• Task requirements:
Take the entries below and return them unchanged.

• Extracted records:
---+---

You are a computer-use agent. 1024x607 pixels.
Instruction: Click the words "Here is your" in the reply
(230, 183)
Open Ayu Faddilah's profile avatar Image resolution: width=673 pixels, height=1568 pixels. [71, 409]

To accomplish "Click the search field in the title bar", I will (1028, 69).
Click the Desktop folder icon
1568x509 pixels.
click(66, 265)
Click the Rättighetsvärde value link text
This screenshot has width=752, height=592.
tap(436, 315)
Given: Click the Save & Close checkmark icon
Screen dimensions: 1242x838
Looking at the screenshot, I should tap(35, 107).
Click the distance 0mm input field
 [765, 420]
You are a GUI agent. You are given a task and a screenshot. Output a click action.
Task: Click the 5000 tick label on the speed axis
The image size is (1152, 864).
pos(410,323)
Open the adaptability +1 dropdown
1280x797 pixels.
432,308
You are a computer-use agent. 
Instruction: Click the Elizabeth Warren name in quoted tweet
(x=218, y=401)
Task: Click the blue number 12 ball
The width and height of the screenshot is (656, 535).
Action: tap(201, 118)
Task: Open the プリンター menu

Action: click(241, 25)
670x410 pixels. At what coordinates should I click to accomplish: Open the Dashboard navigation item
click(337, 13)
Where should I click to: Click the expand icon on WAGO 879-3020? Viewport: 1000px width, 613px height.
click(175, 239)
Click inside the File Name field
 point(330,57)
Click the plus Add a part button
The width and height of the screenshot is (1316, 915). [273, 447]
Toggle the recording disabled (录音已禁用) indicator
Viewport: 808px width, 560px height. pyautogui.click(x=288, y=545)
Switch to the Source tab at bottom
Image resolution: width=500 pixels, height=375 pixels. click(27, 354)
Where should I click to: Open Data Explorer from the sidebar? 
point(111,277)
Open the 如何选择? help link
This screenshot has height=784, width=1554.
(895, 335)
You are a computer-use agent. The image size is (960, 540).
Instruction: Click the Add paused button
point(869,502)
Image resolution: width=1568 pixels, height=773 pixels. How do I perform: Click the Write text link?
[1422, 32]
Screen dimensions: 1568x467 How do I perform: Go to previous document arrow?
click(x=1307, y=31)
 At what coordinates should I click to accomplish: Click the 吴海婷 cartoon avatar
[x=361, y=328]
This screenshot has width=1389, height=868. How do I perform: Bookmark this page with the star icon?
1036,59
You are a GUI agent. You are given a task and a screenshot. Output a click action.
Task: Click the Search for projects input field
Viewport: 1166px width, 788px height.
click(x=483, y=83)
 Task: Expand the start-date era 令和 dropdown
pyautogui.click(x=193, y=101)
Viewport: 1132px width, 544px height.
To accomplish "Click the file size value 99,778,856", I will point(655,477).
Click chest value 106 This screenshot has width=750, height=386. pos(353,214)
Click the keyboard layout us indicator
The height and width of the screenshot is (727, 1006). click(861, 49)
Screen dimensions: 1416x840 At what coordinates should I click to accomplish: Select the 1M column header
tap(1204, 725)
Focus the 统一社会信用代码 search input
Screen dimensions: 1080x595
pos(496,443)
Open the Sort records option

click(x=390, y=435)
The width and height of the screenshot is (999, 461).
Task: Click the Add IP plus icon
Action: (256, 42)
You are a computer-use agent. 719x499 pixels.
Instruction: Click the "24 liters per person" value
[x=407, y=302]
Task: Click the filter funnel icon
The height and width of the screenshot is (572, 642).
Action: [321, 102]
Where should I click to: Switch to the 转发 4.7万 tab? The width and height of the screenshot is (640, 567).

---+---

• Reply:
You are a computer-use agent. 1024x607 pixels.
Instruction: Click the words "Here is your" in the reply
(230, 183)
Open Ayu Faddilah's profile avatar Image resolution: width=673 pixels, height=1568 pixels. [71, 409]

To accomplish "Click the search field in the title bar", I will (1028, 69).
Click the Desktop folder icon
1568x509 pixels.
click(66, 265)
Click the Rättighetsvärde value link text
This screenshot has width=752, height=592.
tap(436, 315)
Given: Click the Save & Close checkmark icon
Screen dimensions: 1242x838
Looking at the screenshot, I should tap(35, 107).
Click the distance 0mm input field
 [765, 420]
You are a GUI agent. You are given a task and a screenshot. Output a click action.
Task: Click the 5000 tick label on the speed axis
The image size is (1152, 864).
pos(410,323)
Open the adaptability +1 dropdown
1280x797 pixels.
432,308
You are a computer-use agent. 
Instruction: Click the Elizabeth Warren name in quoted tweet
(x=218, y=401)
Task: Click the blue number 12 ball
The width and height of the screenshot is (656, 535).
Action: tap(201, 118)
Task: Open the プリンター menu

Action: click(241, 25)
670x410 pixels. At what coordinates should I click to accomplish: Open the Dashboard navigation item
click(337, 13)
Where should I click to: Click the expand icon on WAGO 879-3020? Viewport: 1000px width, 613px height.
click(175, 239)
Click inside the File Name field
 point(330,57)
Click the plus Add a part button
The width and height of the screenshot is (1316, 915). [273, 447]
Toggle the recording disabled (录音已禁用) indicator
Viewport: 808px width, 560px height. pyautogui.click(x=288, y=545)
Switch to the Source tab at bottom
Image resolution: width=500 pixels, height=375 pixels. click(27, 354)
Where should I click to: Open Data Explorer from the sidebar? 
point(111,277)
Open the 如何选择? help link
This screenshot has height=784, width=1554.
(895, 335)
You are a computer-use agent. The image size is (960, 540).
Instruction: Click the Add paused button
point(869,502)
Image resolution: width=1568 pixels, height=773 pixels. How do I perform: Click the Write text link?
[1422, 32]
Screen dimensions: 1568x467 How do I perform: Go to previous document arrow?
click(x=1307, y=31)
 At what coordinates should I click to accomplish: Click the 吴海婷 cartoon avatar
[x=361, y=328]
This screenshot has width=1389, height=868. How do I perform: Bookmark this page with the star icon?
1036,59
You are a GUI agent. You are given a task and a screenshot. Output a click action.
Task: Click the Search for projects input field
Viewport: 1166px width, 788px height.
click(x=483, y=83)
 Task: Expand the start-date era 令和 dropdown
pyautogui.click(x=193, y=101)
Viewport: 1132px width, 544px height.
To accomplish "Click the file size value 99,778,856", I will point(655,477).
Click chest value 106 This screenshot has width=750, height=386. pos(353,214)
Click the keyboard layout us indicator
The height and width of the screenshot is (727, 1006). click(861, 49)
Screen dimensions: 1416x840 At what coordinates should I click to accomplish: Select the 1M column header
tap(1204, 725)
Focus the 统一社会信用代码 search input
Screen dimensions: 1080x595
pos(496,443)
Open the Sort records option

click(x=390, y=435)
The width and height of the screenshot is (999, 461).
Task: Click the Add IP plus icon
Action: (256, 42)
You are a computer-use agent. 719x499 pixels.
Instruction: Click the "24 liters per person" value
[x=407, y=302]
Task: Click the filter funnel icon
The height and width of the screenshot is (572, 642).
Action: [321, 102]
Where should I click to: Switch to the 转发 4.7万 tab? The width and height of the screenshot is (640, 567).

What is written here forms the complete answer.